NEARLY two-thirds (63 per cent) of people in the UK back a move to get rid of the colourful and distinctive designs on cigarette packets according to a survey of more than 2,000 adults commissioned by Cancer Research UK.

The survey results are published today ahead of Australia’s historic step on Saturday, when it becomes the first country in the world to put all tobacco products in standardised packs.

Removing all branding and making all packaging a uniform size, shape and design - leaving only pictures depicting tobacco-induced disease - is under consideration by the Government. Health groups are backing the measure as a way to reduce the appeal of cigarettes to children.

Public support is claimed to be “overwhelming” on the general issue of reducing the number of young people who start smoking, with 85 per cent of people backing Government action to achieve it.

Parents of children aged four and younger were more likely than adults without children to support the Government in taking the action - 93 per cent versus 81 per cent.

Every year around 157,000 children aged 11 to 15 in the UK start smoking - enough to fill 5,200 classrooms or make up nearly 14,000 junior football teams.

Preventing young people from being tempted to try smoking is said to be vital, as eight out of 10 adult smokers start before they turn 19.
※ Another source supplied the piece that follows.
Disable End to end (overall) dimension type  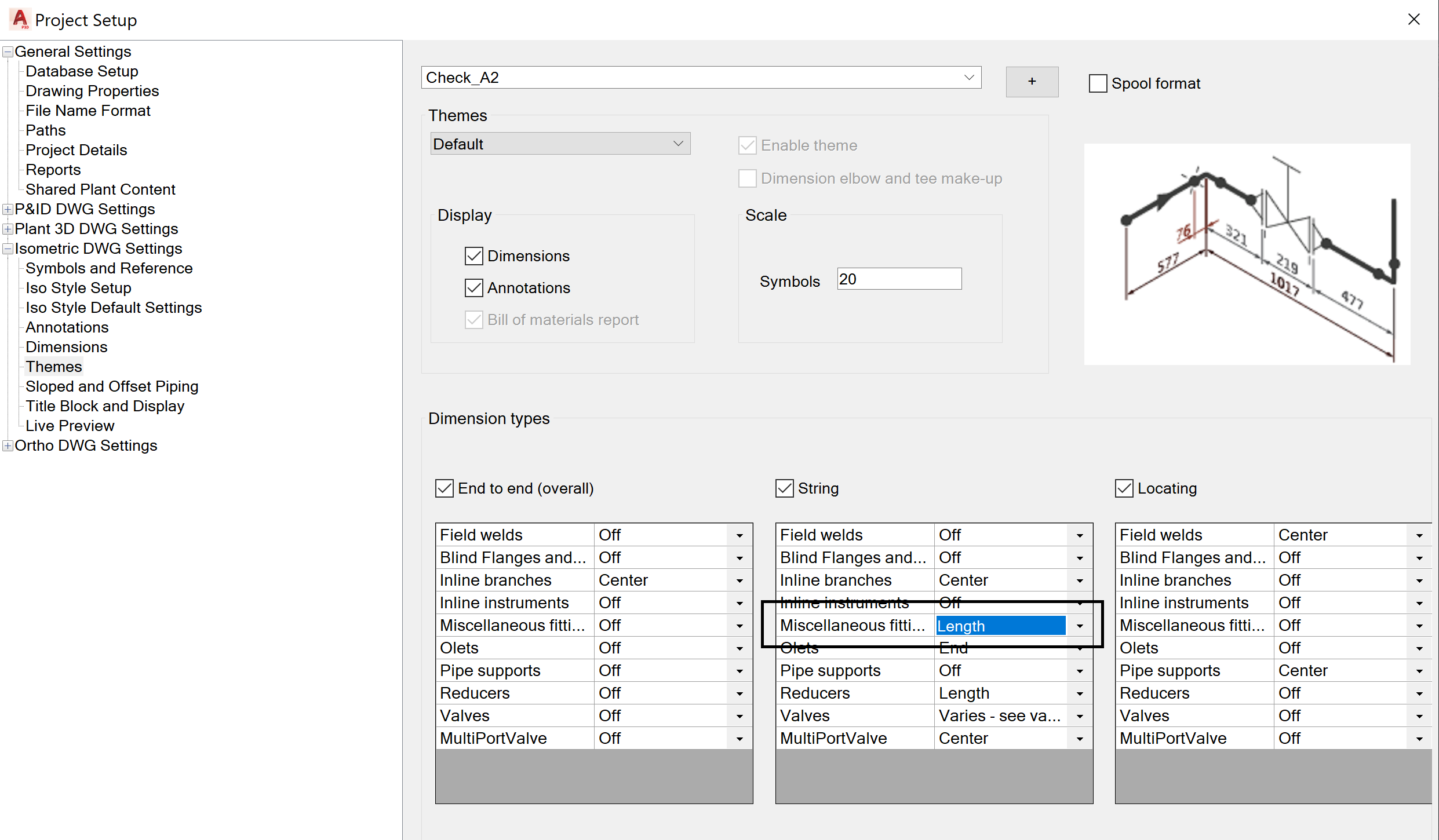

Paula Young, Cancer Research UK’s spokeswoman for the West Midlands, said: “These results highlight the huge level of public support for standardised packaging, along with the backing for efforts to bring down smoking rates.

“It’s important to remember the scale of harm caused by tobacco. It’s the single biggest preventable cause of death from cancer, causing more than a quarter of all cancer deaths and killing around six and a half million people in the UK over the last 50 years from cancer and other tobacco-related diseases.

“With so many children starting to smoke each year, the Government must show strong leadership to reduce the deadly lure of cigarettes.

“Smoking causes at least 14 different cancers as well as a long list of other illnesses, so it’s vital the Government introduces standardised packaging as soon as possible, giving millions of children one less reason to start smoking.”